Showing posts with label GATE Developer. Show all posts
Showing posts with label GATE Developer. Show all posts

Wednesday, 3 August 2022

Populate a Corpus from a List of URLs

GATE provides support for loading numerous different document formats, as well as a number of ways populating corpora. Until recently, however, we've not offered any way of populating a corpus from a simple list of URLs. Worse, even though it's now quite easy to do this in GATE it's unlikely you would come across the option by accident.

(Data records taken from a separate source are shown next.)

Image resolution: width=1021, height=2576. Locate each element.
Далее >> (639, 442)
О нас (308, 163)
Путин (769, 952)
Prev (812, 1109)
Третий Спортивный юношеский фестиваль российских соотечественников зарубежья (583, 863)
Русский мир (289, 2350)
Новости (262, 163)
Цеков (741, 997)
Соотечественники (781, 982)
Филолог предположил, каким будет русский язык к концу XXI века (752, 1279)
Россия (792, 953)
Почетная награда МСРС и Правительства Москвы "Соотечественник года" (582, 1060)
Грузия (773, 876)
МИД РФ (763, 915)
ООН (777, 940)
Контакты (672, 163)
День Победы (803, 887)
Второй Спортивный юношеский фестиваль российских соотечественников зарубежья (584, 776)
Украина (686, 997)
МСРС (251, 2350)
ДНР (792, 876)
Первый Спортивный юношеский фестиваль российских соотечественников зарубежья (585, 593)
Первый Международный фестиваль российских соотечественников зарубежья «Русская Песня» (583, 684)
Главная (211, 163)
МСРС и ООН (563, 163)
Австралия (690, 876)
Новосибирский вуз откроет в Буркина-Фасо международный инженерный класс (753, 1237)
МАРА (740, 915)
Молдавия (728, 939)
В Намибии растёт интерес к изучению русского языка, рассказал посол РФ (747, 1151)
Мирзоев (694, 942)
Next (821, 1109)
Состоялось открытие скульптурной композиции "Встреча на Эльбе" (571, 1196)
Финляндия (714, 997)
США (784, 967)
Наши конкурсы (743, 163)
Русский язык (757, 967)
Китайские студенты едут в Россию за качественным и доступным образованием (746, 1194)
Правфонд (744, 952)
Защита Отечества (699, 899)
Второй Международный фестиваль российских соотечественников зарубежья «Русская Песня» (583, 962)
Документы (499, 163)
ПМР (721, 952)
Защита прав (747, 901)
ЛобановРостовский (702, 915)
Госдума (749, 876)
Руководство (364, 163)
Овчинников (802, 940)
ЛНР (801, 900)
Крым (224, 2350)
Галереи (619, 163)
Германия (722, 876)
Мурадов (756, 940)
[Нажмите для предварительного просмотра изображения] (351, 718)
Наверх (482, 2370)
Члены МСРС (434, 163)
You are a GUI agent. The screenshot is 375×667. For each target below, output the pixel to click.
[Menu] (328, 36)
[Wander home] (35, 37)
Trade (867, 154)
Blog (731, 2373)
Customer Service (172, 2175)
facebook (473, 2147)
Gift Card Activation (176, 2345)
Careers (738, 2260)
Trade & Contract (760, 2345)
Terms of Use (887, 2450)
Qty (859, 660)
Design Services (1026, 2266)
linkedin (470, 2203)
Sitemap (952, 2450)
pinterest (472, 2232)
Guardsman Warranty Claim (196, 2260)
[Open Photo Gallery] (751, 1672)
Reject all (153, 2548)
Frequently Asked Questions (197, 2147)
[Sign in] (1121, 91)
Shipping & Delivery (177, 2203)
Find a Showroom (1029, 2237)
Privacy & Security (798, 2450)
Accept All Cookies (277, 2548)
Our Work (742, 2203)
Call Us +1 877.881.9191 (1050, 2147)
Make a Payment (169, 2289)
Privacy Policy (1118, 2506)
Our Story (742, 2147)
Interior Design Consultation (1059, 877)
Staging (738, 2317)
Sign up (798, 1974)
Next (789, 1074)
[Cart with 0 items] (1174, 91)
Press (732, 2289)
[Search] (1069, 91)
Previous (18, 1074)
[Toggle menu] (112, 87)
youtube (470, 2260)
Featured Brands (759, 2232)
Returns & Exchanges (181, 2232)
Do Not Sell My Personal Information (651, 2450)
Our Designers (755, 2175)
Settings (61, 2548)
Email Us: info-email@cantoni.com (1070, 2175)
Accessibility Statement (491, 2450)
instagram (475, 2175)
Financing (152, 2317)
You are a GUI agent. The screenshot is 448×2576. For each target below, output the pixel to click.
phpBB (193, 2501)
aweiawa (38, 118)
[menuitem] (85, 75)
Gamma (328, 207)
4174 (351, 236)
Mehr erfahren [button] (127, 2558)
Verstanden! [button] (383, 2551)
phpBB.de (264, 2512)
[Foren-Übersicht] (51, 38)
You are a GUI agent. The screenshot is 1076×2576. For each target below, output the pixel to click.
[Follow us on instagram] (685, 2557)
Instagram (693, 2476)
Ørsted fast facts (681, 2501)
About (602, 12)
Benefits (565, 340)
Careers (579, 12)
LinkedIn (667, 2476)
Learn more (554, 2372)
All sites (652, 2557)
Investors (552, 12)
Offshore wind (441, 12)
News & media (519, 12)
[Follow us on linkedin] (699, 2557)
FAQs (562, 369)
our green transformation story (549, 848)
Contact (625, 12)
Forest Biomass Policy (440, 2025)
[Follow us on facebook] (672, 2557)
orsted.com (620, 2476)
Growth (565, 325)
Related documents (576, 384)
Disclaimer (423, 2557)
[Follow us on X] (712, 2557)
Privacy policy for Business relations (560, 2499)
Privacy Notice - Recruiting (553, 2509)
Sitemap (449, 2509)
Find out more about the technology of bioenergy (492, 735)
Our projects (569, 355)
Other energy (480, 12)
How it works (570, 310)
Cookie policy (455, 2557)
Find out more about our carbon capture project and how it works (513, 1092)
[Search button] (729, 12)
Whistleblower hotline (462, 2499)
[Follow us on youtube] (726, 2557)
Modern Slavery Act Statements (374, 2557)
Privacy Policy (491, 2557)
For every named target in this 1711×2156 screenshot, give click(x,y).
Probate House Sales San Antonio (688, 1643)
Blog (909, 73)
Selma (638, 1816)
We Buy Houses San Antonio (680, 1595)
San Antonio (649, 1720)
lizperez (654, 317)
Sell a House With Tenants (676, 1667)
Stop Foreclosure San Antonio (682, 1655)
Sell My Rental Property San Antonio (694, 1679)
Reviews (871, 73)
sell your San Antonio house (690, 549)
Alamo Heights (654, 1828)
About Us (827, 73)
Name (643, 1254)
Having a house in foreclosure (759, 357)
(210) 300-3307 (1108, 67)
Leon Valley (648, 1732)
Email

The support for this is actually hidden away inside the "Format CSV" plugin (you'll need to use version 8.7 or above) and in GATE Developer is exposed through the "Populate from CSV file..." option in the context menu of a corpus.
In this screenshot I've configured the populator ready to build a corpus from a simple text file with one URL per line. The important settings are:
  • Column Separator is set to "\t". This means we are using a tab character as the column separator. We do this simply as you can't have a tab in a URL whereas you could have a URL containing a comma and we don't want our URLs split in half.
  • Document Content is in column 0. We always count columns (or almost anything) starting from 0, so this just ensures we use the URL as the document content.
  • Create one document per row is selected. The important option isn't available if we don't first select this as it makes no sense to try and load multiple URLs into the same GATE document.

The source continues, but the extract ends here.